The required result is every line of the records that includes "field".

(Records contained in a dataset)
########################################

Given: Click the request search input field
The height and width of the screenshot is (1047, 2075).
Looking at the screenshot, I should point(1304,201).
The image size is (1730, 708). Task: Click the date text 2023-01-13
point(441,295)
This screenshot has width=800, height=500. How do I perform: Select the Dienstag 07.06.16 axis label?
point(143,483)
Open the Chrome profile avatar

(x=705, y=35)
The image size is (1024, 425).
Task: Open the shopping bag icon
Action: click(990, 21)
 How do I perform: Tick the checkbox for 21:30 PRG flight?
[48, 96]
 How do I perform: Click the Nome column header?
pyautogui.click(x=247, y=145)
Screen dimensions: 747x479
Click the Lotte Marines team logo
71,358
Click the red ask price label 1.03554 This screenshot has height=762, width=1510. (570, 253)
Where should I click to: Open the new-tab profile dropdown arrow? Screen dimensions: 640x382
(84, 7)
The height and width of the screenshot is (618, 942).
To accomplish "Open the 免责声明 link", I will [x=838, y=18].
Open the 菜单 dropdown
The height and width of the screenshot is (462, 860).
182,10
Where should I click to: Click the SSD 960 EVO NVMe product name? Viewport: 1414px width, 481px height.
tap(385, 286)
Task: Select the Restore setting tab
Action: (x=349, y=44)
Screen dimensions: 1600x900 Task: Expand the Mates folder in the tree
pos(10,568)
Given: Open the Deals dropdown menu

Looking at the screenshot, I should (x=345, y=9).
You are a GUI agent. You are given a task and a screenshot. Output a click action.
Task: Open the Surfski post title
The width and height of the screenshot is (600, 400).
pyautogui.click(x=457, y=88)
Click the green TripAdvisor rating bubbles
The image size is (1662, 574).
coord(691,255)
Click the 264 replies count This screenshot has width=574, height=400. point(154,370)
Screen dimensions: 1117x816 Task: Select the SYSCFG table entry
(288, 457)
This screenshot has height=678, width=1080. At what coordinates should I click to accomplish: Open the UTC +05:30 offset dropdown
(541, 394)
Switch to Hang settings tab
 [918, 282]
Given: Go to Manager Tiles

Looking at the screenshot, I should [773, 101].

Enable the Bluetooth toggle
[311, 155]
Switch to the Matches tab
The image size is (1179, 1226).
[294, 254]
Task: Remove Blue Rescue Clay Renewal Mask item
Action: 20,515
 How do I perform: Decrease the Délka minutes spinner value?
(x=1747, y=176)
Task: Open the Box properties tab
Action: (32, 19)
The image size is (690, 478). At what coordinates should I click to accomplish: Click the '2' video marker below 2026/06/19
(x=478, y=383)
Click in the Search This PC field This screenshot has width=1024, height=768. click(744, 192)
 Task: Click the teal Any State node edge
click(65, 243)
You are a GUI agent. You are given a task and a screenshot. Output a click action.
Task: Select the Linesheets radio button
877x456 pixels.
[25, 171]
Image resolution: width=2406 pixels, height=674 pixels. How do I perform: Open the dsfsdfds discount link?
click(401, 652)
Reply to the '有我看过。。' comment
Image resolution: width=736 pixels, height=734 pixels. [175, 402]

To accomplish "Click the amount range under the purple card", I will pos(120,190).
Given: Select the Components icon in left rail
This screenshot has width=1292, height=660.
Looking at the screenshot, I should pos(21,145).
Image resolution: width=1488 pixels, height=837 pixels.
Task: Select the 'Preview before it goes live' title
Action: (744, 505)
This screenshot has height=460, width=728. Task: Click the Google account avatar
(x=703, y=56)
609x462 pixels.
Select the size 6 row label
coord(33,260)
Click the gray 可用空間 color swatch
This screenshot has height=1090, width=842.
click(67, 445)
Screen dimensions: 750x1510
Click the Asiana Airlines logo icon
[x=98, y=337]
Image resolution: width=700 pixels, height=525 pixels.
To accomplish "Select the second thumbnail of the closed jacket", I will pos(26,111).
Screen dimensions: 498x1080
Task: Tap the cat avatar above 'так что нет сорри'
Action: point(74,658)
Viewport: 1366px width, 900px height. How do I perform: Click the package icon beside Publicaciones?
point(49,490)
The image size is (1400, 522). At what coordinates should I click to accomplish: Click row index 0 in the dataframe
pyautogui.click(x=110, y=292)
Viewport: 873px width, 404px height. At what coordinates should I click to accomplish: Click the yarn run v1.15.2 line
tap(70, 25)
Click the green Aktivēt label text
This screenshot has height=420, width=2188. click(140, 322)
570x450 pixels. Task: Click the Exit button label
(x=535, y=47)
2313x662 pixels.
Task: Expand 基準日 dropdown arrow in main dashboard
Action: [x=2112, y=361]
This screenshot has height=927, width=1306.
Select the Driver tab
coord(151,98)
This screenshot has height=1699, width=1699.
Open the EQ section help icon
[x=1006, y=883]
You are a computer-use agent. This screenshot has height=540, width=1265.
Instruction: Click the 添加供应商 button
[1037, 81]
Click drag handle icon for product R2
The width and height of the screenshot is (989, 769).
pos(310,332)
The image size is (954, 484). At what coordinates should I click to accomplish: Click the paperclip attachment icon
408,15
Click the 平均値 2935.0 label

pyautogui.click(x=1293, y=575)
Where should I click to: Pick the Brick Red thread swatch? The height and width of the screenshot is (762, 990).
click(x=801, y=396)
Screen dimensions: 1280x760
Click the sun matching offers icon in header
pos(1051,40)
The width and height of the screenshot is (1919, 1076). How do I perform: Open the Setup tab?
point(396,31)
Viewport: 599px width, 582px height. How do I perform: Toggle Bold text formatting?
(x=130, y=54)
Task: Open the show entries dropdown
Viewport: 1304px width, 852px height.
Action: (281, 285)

########################################

## Written solution
Given: Click the request search input field
Click in the Search This PC field This screenshot has width=1024, height=768. click(744, 192)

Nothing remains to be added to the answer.